Exercise directions
Your answer should hold exactly the lines from the line containing "Task: Click the tampahoy.com display name" through the end of the entries that follow.

Saved data entries
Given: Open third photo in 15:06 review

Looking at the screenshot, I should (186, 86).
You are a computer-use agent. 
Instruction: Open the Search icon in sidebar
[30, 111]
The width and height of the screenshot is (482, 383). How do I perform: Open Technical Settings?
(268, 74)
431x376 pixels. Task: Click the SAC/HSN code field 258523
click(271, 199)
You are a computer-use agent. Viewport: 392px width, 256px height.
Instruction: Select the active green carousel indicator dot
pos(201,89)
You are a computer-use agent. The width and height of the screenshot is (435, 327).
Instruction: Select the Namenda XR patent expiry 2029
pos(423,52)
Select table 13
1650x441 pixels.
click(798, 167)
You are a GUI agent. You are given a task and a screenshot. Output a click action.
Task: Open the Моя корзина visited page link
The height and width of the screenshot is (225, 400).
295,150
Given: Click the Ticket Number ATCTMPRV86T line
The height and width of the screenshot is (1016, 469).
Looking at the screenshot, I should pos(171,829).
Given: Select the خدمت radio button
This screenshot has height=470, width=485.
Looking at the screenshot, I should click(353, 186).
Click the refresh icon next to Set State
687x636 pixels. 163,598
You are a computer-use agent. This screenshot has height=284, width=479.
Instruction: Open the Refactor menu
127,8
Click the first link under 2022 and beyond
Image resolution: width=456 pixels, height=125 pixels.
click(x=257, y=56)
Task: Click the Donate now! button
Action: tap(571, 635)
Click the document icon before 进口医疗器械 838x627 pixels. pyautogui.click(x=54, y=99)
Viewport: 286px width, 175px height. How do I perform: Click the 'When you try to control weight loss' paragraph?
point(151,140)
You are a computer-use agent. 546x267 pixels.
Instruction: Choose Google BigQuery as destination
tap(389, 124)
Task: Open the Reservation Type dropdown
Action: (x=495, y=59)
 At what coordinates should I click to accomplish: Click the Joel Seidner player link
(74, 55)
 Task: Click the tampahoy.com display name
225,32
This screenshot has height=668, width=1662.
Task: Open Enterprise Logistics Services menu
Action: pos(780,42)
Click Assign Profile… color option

Result of this exercise
 Task: Click the tampahoy.com display name
225,32
This screenshot has height=668, width=1662.
Task: Open Enterprise Logistics Services menu
Action: pos(780,42)
Click Assign Profile… color option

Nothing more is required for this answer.